This post describes my experiences developing Eventuate Common on my M1/Arm MacBook. Specifically, I describe how I was able to build a MySQL image and run the related tests. Later posts describe how I changed this project to build and publish multi-architecture images.

The other articles in this series are:

Gradle behaves differently!

After running git clone on my M1 MacBook, I ran ./gradlew testClasses. As I described in this Twitter thread, I immediately encountered a Gradle issue that broke the build. A plugin from the eventuate-plugins-gradle project that ran a Git command failed to determine the current branch. Surprisingly, the command’s current working directory was no longer a project directory. Instead, it was some internal Gradle daemon directory. This could very well be a bug in the plugin rather than a Gradle issue. I fixed the problem by explicitly specifying the project.rootDir: e.g. git -C ${project.rootDir} rev-parse --abbrev-ref HEAD.

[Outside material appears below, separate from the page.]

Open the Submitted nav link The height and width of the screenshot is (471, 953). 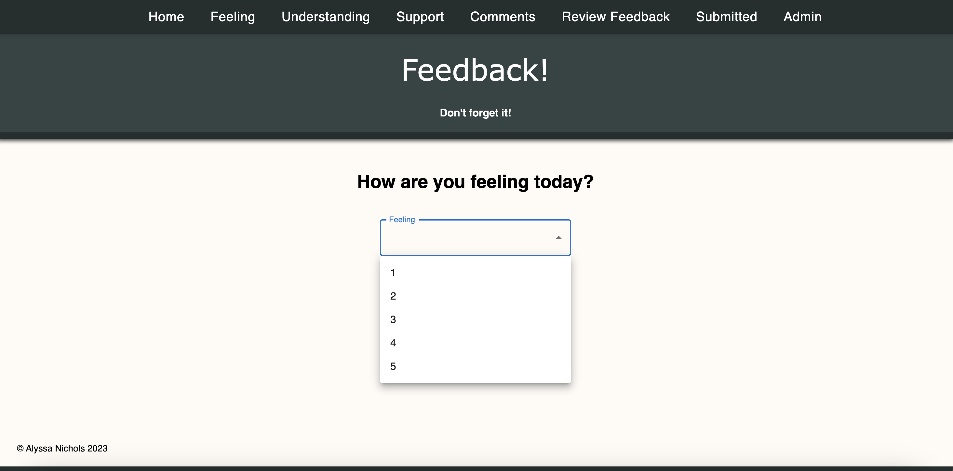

Later on while running the tests, I encountered another problem that was also related to the Gradle daemon. Gradle appeared to not always pass environment variables from the shell to the Gradle daemon. This behavior caused Docker containers to be incorrectly configured and/or tests to fail. I eventually solved the problem by replacing environment variables with Gradle projects properties that are specified on the command: ./gradlew ... -P x=y. Not only did eliminating environment variables fix this problem, but it improved the Gradle build logic since Gradle could now track changes to the project properties.

Finding a MySQL image that runs on Arm

As I mentioned above, the Eventuate Common project builds various database images that contain the Eventuate schema. I decided to first work on supporting MySQL on ARM. The project builds MySql 5 and MySql 8 Docker image using the mysql:5.7.13 and mysql:8.0.22 base images. These base images are Intel specific and so I needed to find multi-architecture replacements.

When I searched Docker Hub, I found the mysql/mysql-server image. The MySql 5 tags are still Intel-specific but the MySql 8 tags support both Arm and Intel. I decided, therefore, to focus on enhancing the Eventuate Common to run MySQL 8 on Arm.

Building the Eventuate MySQL 8 image

The mysql/mysql-server:8.0.27-1.2.6-server is generally a drop in replacement for mysql:8.0.22. The notable difference is that by default, root access is limited to localhost. In Eventuate applications, other containers, such as the Eventuate CDC, need root access. This behavior is overridden by the MYSQL_ROOT_HOST environment variable but I didn’t want to add that setting to every Eventuate example. Therefore, I changed Dockerfile-mysql8 to run an additional configuration script - - that allowed root access from anywhere.

Building a Zookeeper image for Arm

This project also builds a Zookeeper image. It used the Intel-specific java:openjdk-8u91-jdk as the base image. I changed the Dockerfile to use the multi-architecture amazoncorretto:17.0.1-al2 image.

Running the tests

Once I’d made these changes, I was able to run, which builds and starts the Zookeeper and MySQL 8 images and runs the tests. I also updated my local copy of the Eventuate Tram Customers and Orders example application to use these images. As expected, the MySQL and Zookeeper containers ran without a problem. However, most of the containers images were either flakey or slow. There’s still more work to do.

Viewing the changes

To see the changes I made to the project, take a look at this Github commit.

Next steps

The next post describes how I changed this project to build multi-architecture images.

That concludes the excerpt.